Make an exact copy of the listing so that no picture is carried over.
### Material provided
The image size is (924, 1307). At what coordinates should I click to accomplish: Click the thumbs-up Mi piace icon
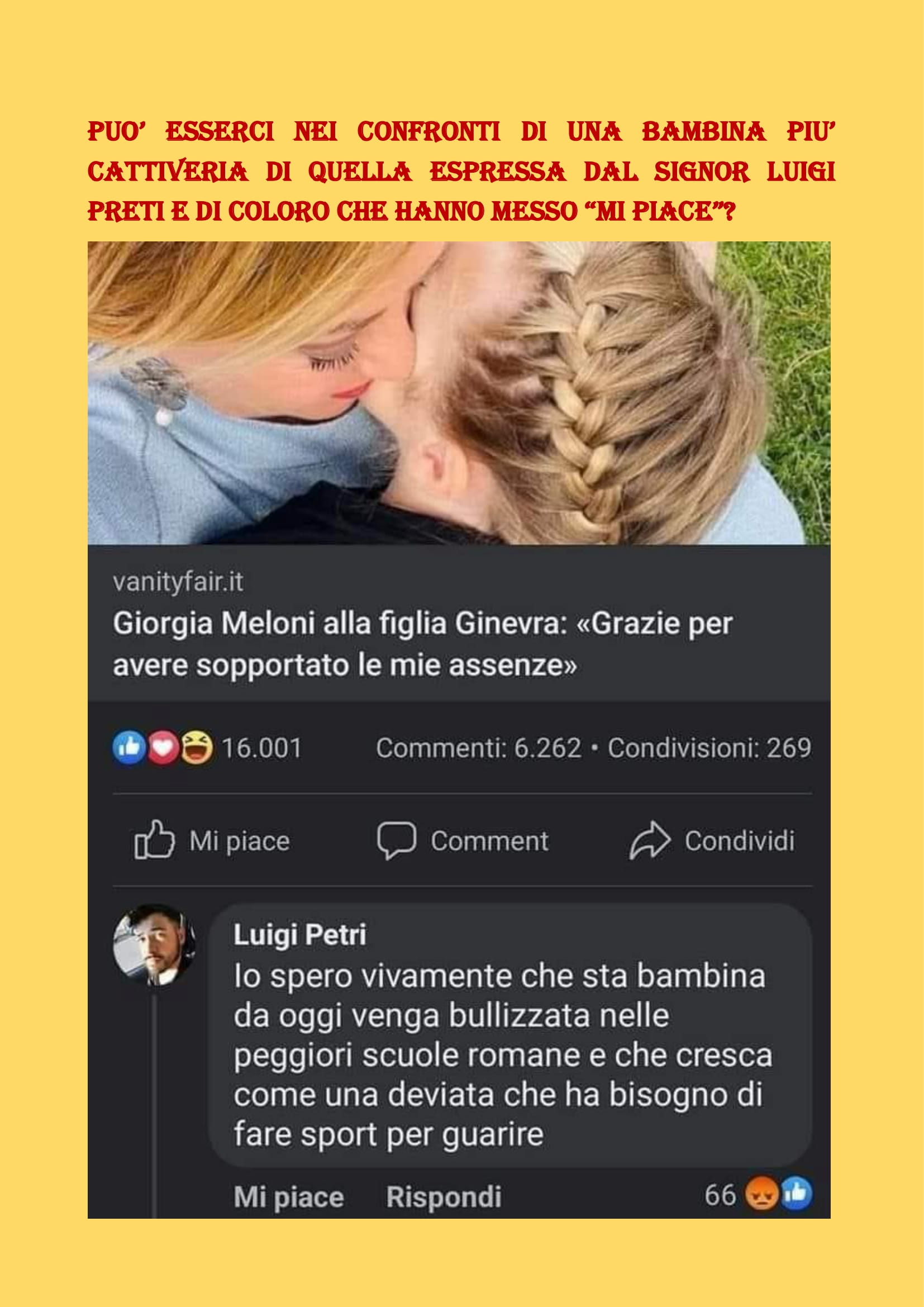pos(154,840)
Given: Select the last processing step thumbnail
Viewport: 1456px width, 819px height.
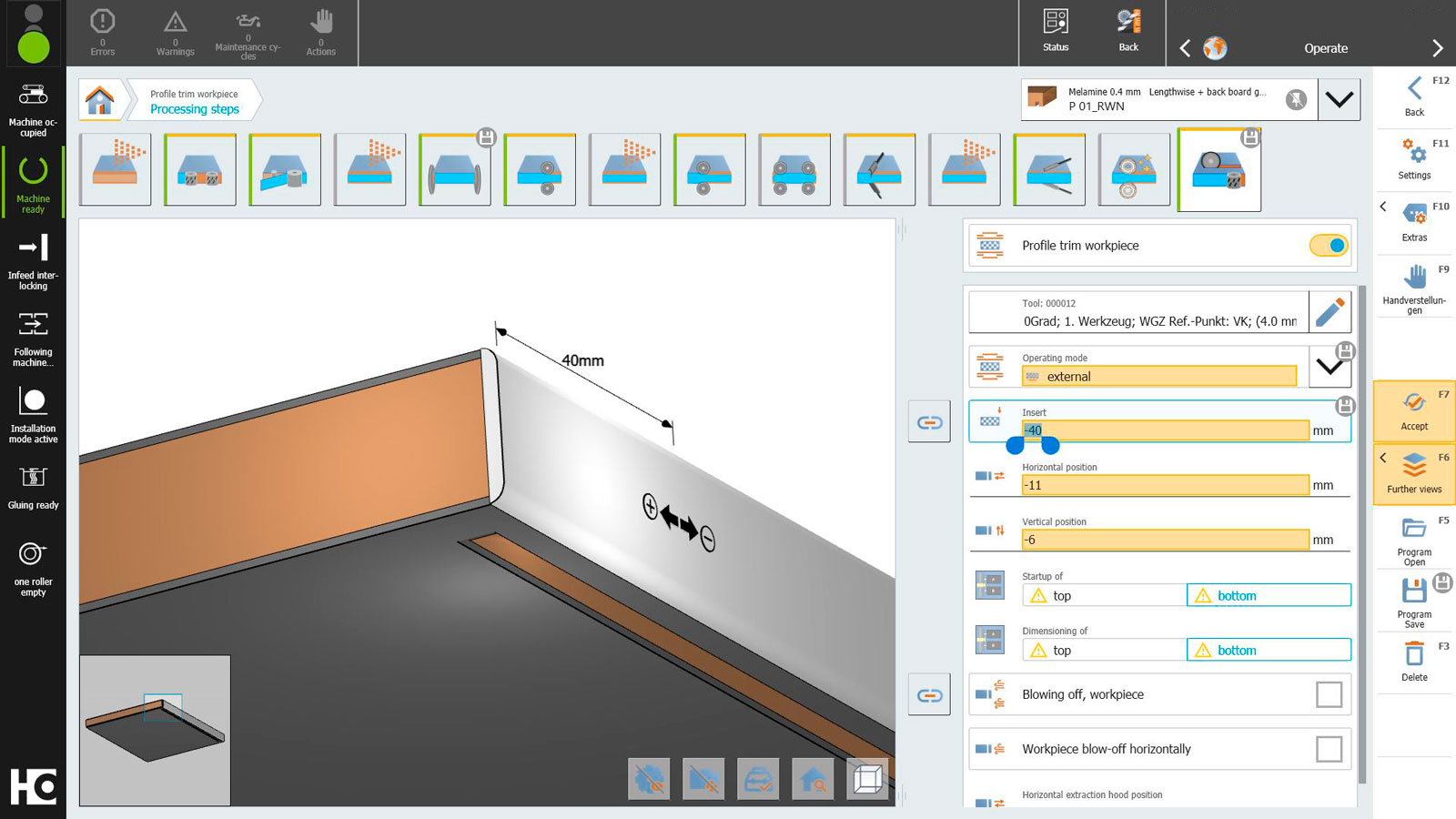Looking at the screenshot, I should point(1219,170).
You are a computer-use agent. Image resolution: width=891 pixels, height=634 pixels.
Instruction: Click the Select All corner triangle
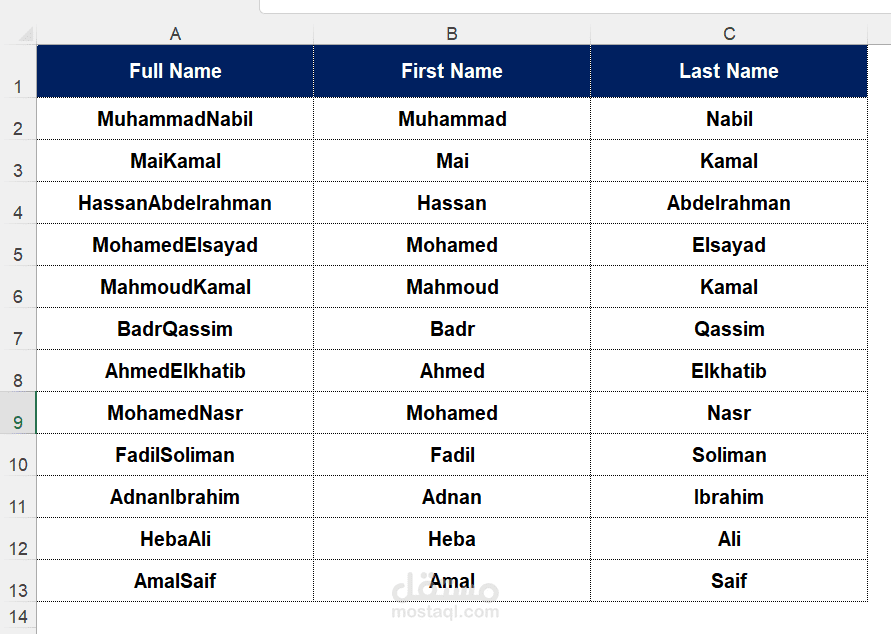24,35
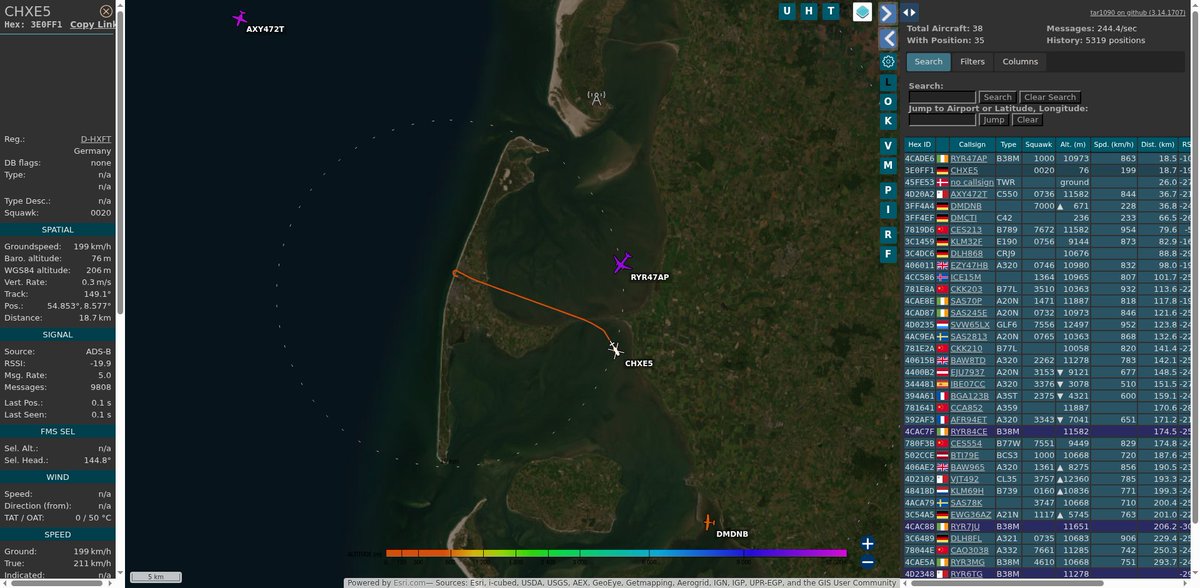Toggle isolation with the I sidebar button
Screen dimensions: 1200x588
(889, 210)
######
## Task answer
The image size is (924, 1307). At what coordinates should I click to accomplish: Click the thumbs-up Mi piace icon
pos(154,840)
Given: Select the last processing step thumbnail
Viewport: 1456px width, 819px height.
Looking at the screenshot, I should point(1219,170).
You are a computer-use agent. Image resolution: width=891 pixels, height=634 pixels.
Instruction: Click the Select All corner triangle
24,35
Toggle isolation with the I sidebar button
Screen dimensions: 1200x588
(889, 210)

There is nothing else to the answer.